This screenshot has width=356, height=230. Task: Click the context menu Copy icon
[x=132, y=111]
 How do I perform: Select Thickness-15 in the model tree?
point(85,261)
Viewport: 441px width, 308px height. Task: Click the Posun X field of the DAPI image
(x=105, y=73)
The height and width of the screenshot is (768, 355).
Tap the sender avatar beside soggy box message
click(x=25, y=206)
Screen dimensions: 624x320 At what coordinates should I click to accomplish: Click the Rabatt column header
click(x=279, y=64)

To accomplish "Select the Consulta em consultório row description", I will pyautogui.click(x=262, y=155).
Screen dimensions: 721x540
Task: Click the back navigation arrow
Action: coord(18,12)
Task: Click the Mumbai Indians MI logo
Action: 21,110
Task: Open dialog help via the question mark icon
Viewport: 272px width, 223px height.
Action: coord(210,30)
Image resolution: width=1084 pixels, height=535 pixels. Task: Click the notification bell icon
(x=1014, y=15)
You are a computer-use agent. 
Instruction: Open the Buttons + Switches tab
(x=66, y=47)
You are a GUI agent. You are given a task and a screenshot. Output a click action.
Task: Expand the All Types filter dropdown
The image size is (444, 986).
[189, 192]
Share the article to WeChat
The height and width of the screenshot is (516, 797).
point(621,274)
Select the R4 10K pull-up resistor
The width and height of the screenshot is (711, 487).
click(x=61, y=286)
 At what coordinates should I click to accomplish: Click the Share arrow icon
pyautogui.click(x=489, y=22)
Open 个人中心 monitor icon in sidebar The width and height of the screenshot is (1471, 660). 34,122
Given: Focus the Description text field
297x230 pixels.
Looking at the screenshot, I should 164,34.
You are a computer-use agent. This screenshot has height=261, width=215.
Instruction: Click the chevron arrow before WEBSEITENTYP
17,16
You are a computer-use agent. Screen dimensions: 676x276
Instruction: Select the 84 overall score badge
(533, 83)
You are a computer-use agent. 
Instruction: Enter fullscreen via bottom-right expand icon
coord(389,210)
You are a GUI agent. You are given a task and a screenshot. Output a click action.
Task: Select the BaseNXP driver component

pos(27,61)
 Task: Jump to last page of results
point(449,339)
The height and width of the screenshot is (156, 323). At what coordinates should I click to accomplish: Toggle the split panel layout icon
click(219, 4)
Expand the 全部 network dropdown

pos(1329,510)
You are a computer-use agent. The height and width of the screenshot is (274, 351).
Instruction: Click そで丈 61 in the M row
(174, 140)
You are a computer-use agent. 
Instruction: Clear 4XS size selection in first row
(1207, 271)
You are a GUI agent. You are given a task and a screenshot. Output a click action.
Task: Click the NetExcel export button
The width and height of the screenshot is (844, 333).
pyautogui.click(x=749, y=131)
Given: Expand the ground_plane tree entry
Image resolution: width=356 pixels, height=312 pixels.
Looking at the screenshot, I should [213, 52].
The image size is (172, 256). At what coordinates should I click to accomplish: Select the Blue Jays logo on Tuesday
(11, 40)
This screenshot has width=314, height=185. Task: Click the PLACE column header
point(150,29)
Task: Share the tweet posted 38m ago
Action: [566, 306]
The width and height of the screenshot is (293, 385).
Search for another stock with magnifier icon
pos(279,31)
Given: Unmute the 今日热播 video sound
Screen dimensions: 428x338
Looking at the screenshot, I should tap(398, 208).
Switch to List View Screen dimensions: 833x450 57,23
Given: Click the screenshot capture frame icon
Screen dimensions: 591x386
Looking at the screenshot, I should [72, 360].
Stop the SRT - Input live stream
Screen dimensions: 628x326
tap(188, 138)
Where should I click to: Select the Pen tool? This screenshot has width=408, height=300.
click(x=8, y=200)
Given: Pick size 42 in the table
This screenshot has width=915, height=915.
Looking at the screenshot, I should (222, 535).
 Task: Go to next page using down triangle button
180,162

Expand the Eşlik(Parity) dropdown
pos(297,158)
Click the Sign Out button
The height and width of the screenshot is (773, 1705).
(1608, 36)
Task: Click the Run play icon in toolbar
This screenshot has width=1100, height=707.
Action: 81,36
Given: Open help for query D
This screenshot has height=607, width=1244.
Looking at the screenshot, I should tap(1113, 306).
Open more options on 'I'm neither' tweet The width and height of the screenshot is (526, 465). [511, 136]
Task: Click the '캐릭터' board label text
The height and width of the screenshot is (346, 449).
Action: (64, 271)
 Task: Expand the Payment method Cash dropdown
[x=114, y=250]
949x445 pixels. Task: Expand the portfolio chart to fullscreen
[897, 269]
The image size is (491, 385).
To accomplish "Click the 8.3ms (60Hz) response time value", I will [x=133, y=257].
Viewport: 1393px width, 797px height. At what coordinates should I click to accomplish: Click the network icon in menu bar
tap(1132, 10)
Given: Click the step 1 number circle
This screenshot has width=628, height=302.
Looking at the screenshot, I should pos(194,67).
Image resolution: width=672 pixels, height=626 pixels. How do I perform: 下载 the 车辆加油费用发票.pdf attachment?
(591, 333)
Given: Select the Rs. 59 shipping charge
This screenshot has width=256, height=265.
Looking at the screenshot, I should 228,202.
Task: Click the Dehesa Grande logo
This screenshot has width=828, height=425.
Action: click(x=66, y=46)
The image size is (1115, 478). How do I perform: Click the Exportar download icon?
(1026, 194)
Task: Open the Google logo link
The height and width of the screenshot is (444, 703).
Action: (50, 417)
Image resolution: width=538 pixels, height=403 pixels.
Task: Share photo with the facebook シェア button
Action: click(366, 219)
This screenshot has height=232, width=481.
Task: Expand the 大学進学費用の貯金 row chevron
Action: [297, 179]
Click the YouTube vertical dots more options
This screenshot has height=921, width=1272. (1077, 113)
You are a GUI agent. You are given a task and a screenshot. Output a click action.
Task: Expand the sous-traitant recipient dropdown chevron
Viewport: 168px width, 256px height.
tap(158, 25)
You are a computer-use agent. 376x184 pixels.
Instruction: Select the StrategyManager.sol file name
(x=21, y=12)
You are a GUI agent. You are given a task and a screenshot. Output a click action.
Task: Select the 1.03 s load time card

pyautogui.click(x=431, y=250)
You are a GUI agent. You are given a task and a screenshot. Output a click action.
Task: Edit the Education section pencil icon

----------

PROBLEM TO WORK ON » For this exercise, copy each line from the listing above that has the word "help".

YOUR SOLUTION »
Task: Open dialog help via the question mark icon
Given: Open help for query D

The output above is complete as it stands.